Tuesday, August 12, 2008

Give that new bottle a bit of time on its own


Saw the term "bottle shock" used in a newsletter I received last week from one of my favorite wineries. It had to do with wine that was tasted in March and ordered; the wine had been bottled and was ready to pick up. But purchasers were warned to wait one to three months before diving in.

So in the midst of a conversation with Anthony Vietri of
Va La Vineyards, last week, I steered him toward that subject. Probably more suited for a podcast, I’ll just roll out his response in a straight out quote and let you read it:

“It’s essentially something that happens in the process of moving the wines several times before you get to the bottle,” he began. “You’ve got this wine that has for one, two, or three years essentially lived a very quiet life in the cellar ever since fermentation. Every now and then you roused it . . . moved it to another tank or barrel, and that’s called racking. And then it . . . went to sleep again, depending on the winemaker, for two months, maybe a year, and nobody bothered with it. Occasionally somebody poked their head in there and topped up, or they added SO2 to keep it from oxidizing, but essentially the wine itself is not being moved very often. And then before bottling and in the preparations for bottling, there is a whole bunch of movement and, in some cases, the wine moves more during that week before bottling than it had since it was fermented. And in doing that it takes in copious amounts of oxygen or copious amount of nitrogen or CO2 depending on how you are gassing it.

“You’re adding SO2 to protect it from oxidizing. You might be adding touch-up acidity because perhaps the acid level has risen to a point where you feel that the PH is too high and you feel that perhaps you need to bring it down a little to keep it stable, and maybe you’ve added different things to cold stabilize it. All of these things tend to stupefy the wine for a short period of time.

“And let’s say you didn’t even do that.. let’s say you are an old-timer and -- I learned this way myself -- and you took it out of the barrel through a . . .siphon and into a bottle. Just that movement of going from that inert state, which is a state without oxygen, to filling the bottle, that simple little movement is a huge movement that we make on that small amount of wine that is in that bottle that suddenly now has been all completely moved and exposed to oxygen. It’s not a detriment to the wine because we’re careful as winemakers to not make it detrimental. But shock is a very good term. It basically stupefies the wine so what it will do is deaden the aromas and the flavors and so what happens is, you’re getting a much more subdued version than you’re going to get once the wine stabilizes in the bottle and goes back to its stasis and that has to do with the barometric pressure in the bottle and outside, and that has has to do with the SO2 that is in the wine stabilizing. It has to do with whether or not it’s been filtered or unfiltered. A lot of different elements go into that.

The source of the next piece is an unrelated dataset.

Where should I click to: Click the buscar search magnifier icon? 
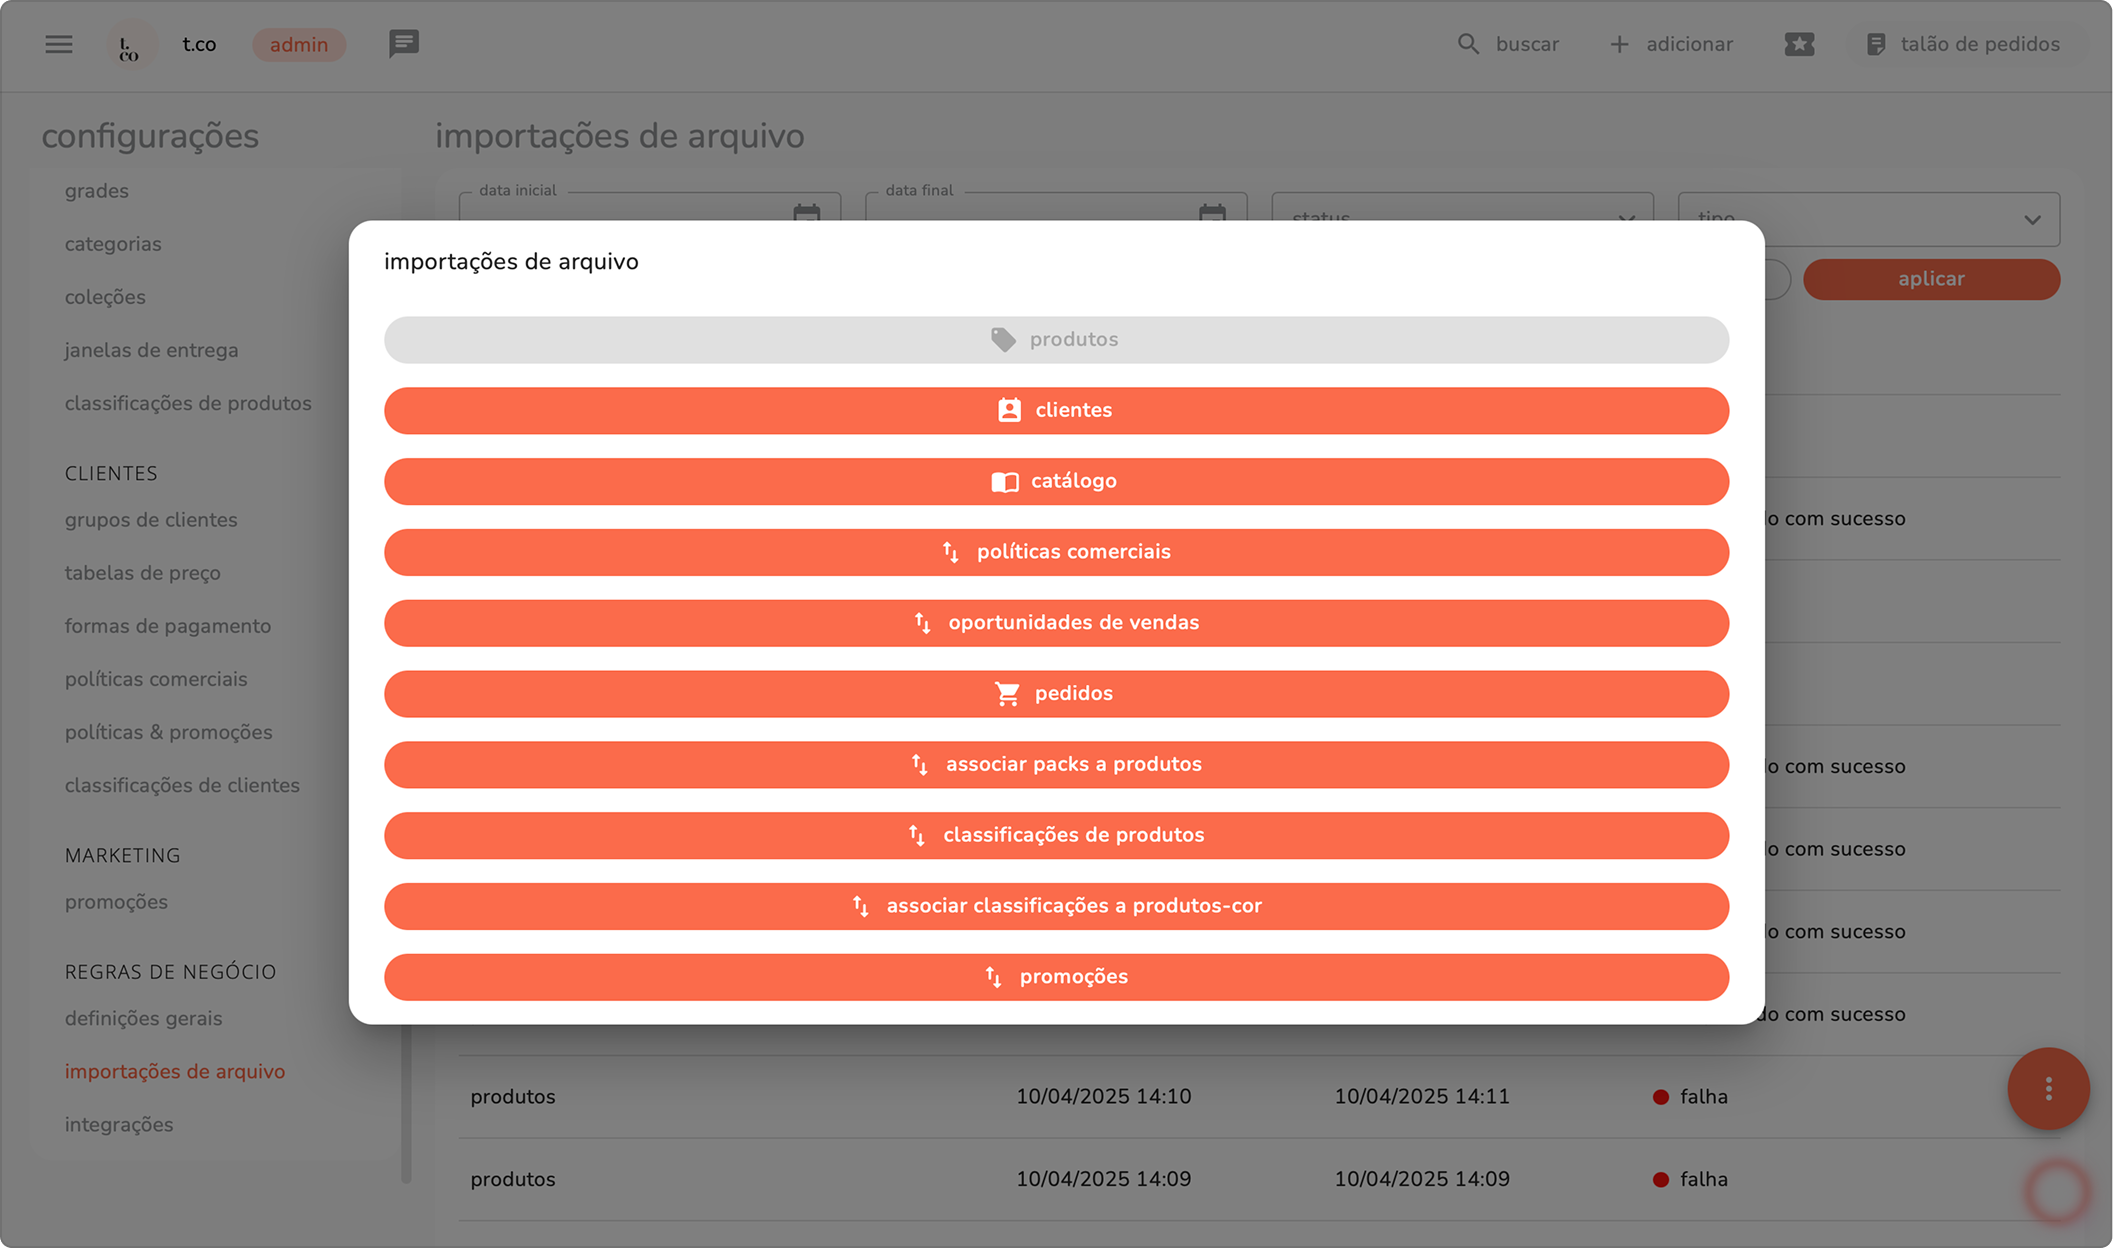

“That’s why though you can’t say that Bob’s wine will be ready in one month, my wine will be ready in 2 months, her wine will be ready in three months. There are so many factors involved that you can have a guess as to how long bottle shock will last, but no way of knowing for sure. So a simple way of saying it is, if you warn people [to wait] one to three months [before opening their wine that has just been bottled], that’s usually a good little window. Sometimes it’s less and sometimes it’s more, but normally 90 percent of the time the wine will fall within that window.”

Keep it in a quiet, dark spot, away from the direct sun. Preferably on its side, allowing the cork to remain wet. “There are a lot of studies going on right now about the amount of oxygen literally passing through the cork during resting,” he added, “even when it’s on its side by the way. What we’re finding is that there is definitely breathing going on; the wine definitely is breathing the atmosphere around it, so the atmosphere in your cellar is actually part of what is going in to your finished wine. . . . I just read a study talking about this, I believe it’s from Australia or New Zealand."

He stopped for a second, then added, "It’s really an amazing beverage in just every way. So the idea is that if you get a brand new wine it’s best, if they say if it’s just been bottled, to put it aside for a little bit. Find out when they bottled it and just subtract from there. If you wait three months, you’re probably fine. But the bigger the wine the more it needs to wait, generally speaking. So if you have a light picnic white, it probably doesn’t need to wait as long as a Cab from Napa.”